■ EXERCISE ■
Show each line of the data that contains the word "pixels", copying it in full.
>> Start
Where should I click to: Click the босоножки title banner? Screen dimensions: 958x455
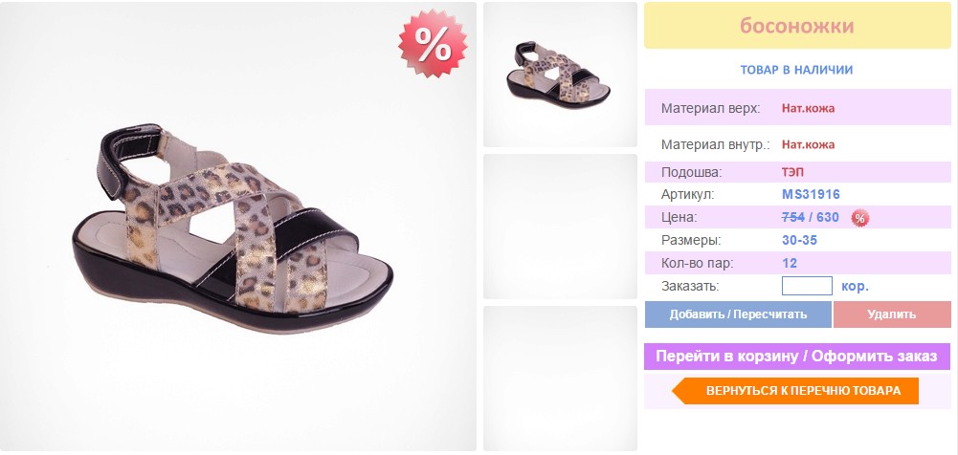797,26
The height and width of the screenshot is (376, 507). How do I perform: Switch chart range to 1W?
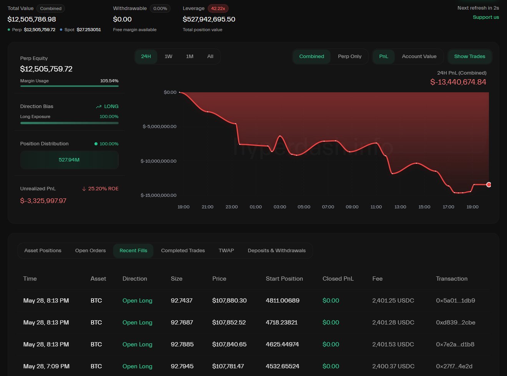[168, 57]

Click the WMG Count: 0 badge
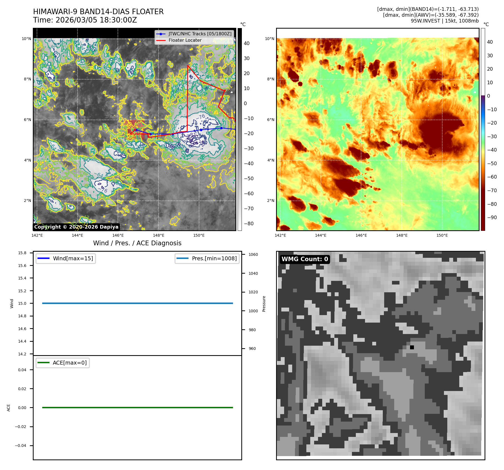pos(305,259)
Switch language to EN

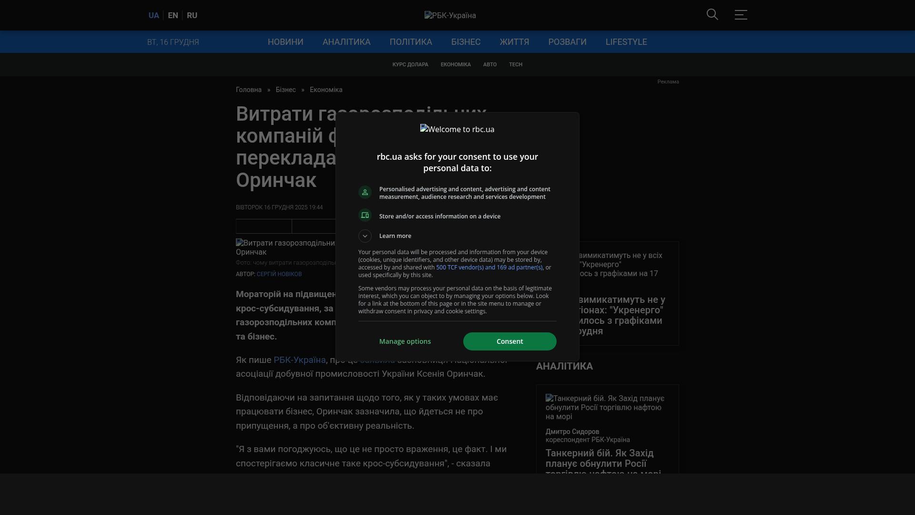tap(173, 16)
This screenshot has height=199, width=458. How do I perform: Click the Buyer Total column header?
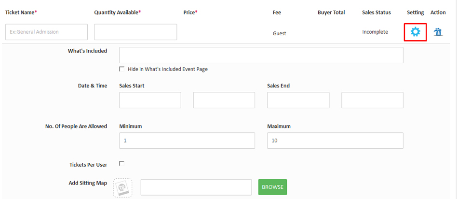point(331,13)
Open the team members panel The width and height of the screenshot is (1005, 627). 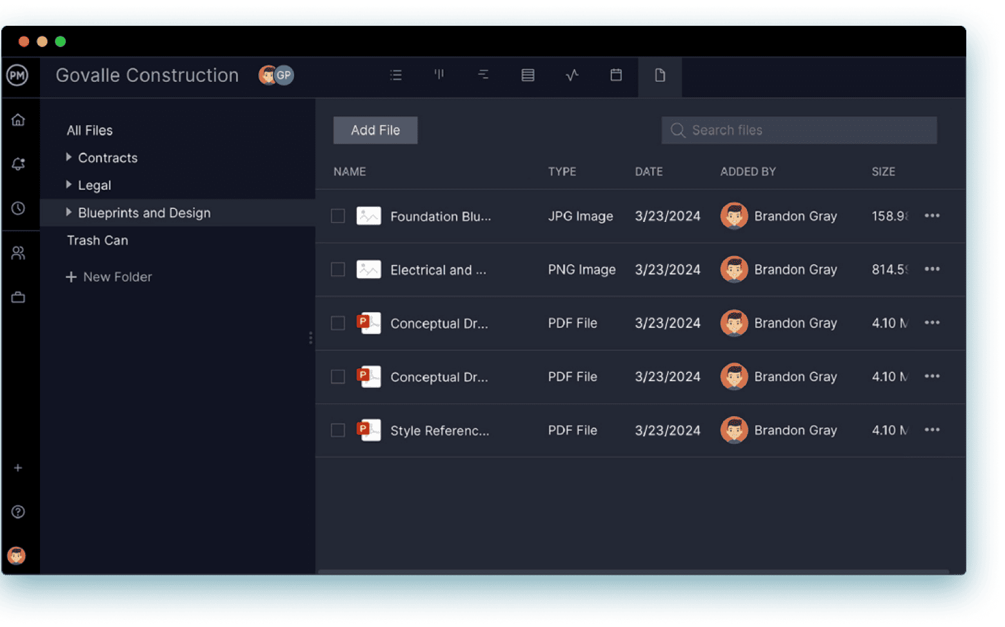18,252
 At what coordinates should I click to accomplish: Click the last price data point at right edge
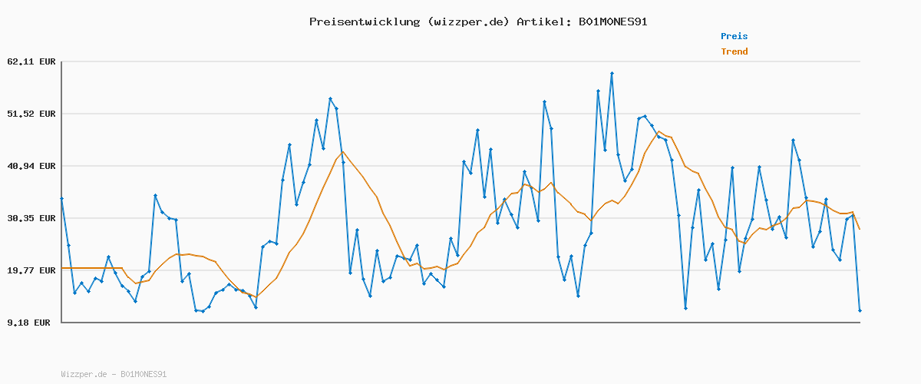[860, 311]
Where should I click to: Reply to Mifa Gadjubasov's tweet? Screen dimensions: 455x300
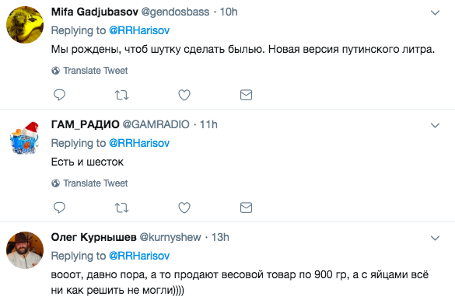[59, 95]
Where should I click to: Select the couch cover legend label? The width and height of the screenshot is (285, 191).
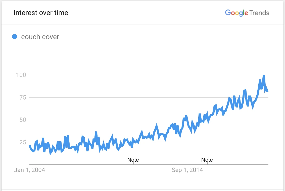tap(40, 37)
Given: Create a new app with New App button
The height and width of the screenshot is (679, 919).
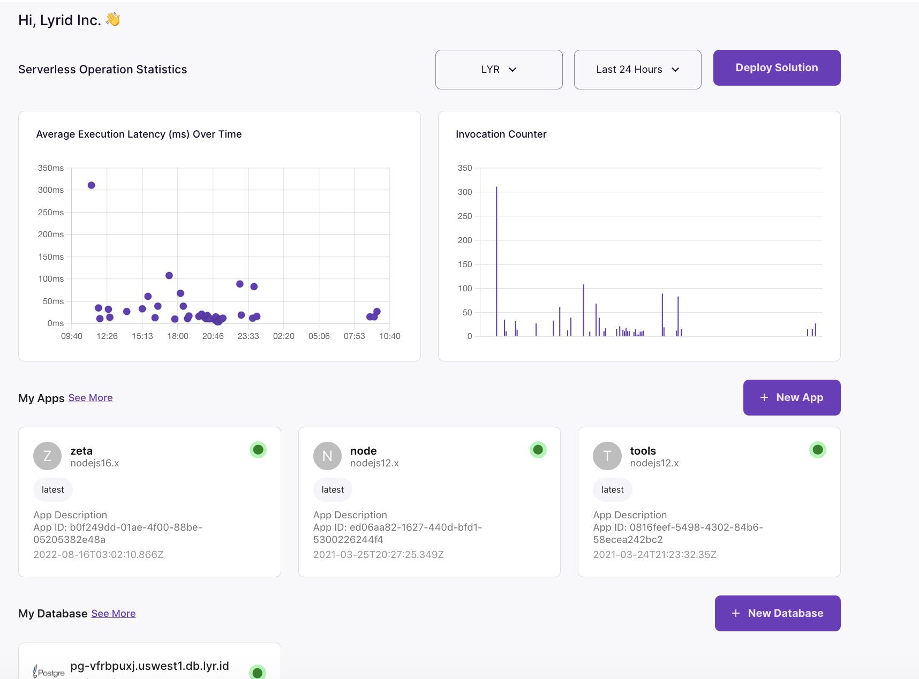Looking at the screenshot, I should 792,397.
>> End
>> Start
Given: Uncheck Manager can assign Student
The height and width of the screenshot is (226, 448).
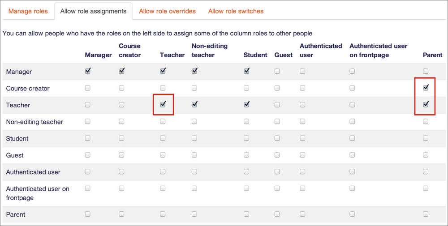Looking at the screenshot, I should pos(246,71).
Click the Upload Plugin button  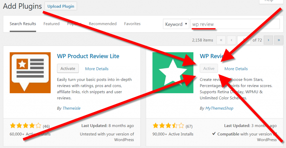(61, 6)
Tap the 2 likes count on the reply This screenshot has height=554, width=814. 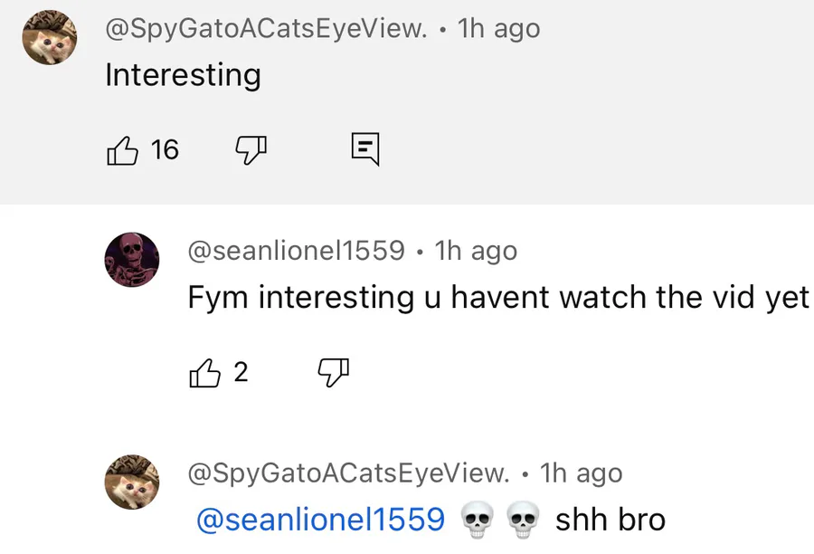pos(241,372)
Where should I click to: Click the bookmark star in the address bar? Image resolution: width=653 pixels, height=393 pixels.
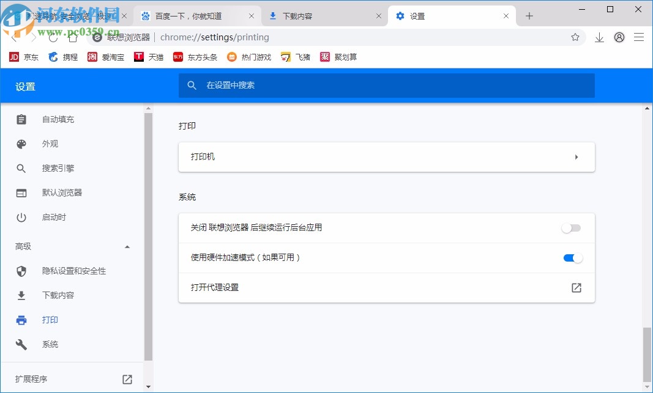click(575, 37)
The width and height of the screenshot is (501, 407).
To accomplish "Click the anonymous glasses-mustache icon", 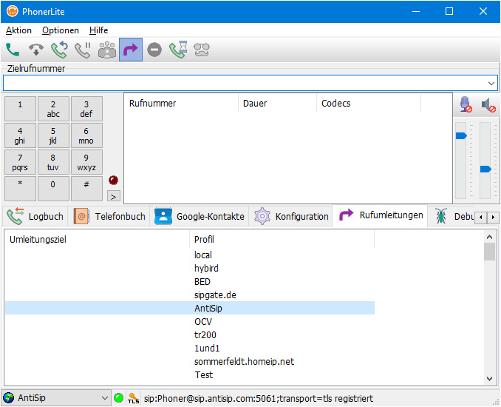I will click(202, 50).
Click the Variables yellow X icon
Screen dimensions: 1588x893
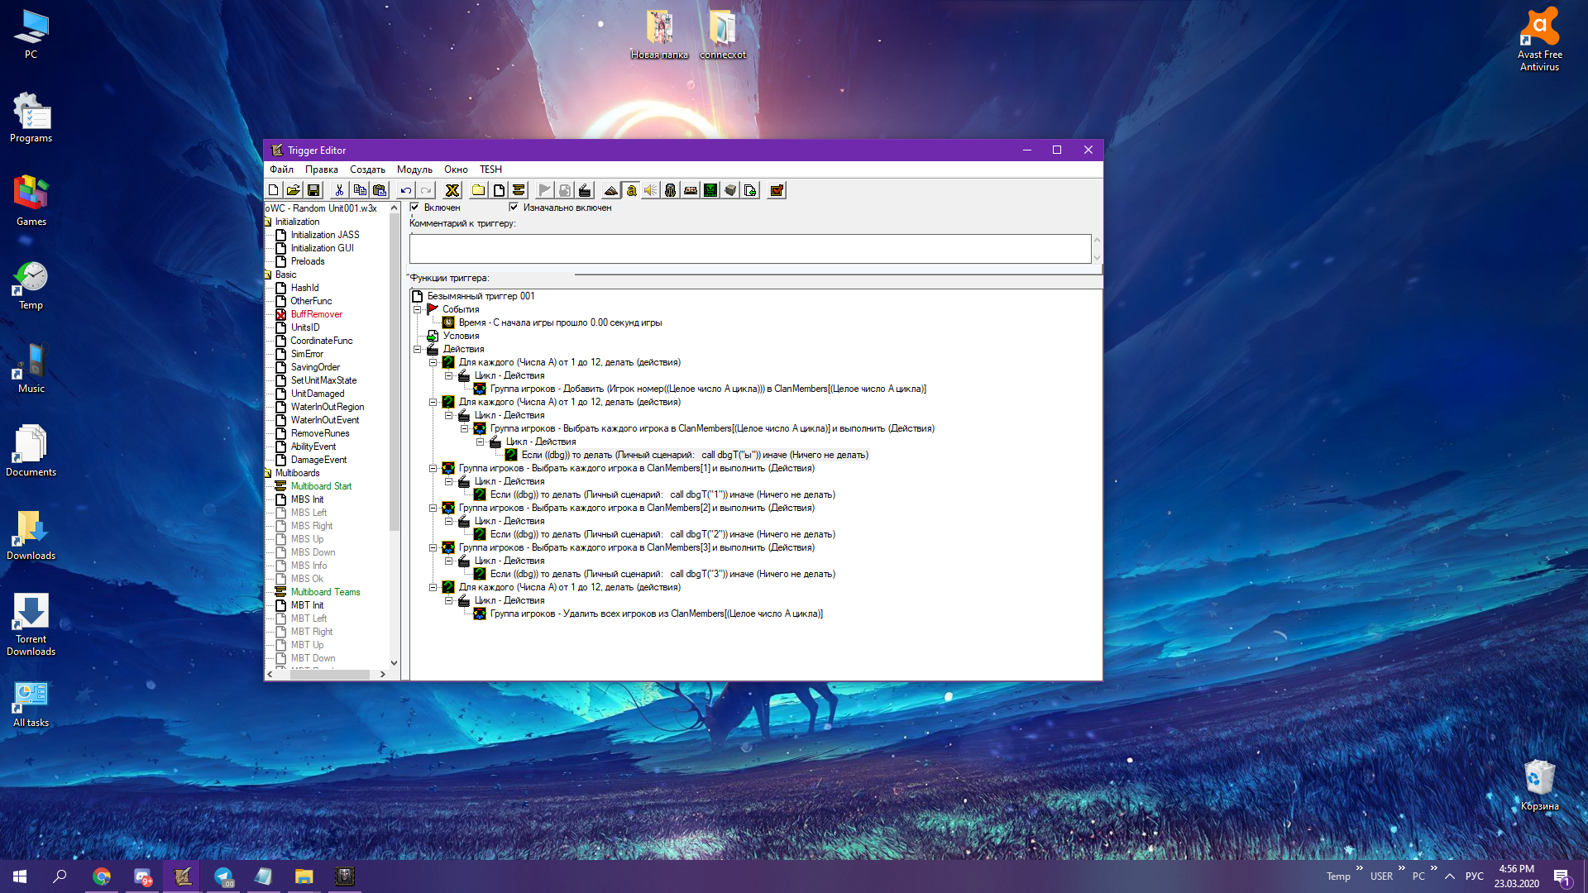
>> End
>> Start
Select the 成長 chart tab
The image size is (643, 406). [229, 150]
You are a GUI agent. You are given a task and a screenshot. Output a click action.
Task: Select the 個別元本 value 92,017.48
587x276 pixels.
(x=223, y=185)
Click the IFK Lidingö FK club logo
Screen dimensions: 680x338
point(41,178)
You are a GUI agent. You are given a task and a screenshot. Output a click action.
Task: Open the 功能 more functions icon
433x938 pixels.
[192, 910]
>> End
■ THE RESULT ■
Where should I click to: Click the bookmark star in the address bar? Image resolution: width=653 pixels, height=393 pixels.
587x276 pixels.
433x938 pixels.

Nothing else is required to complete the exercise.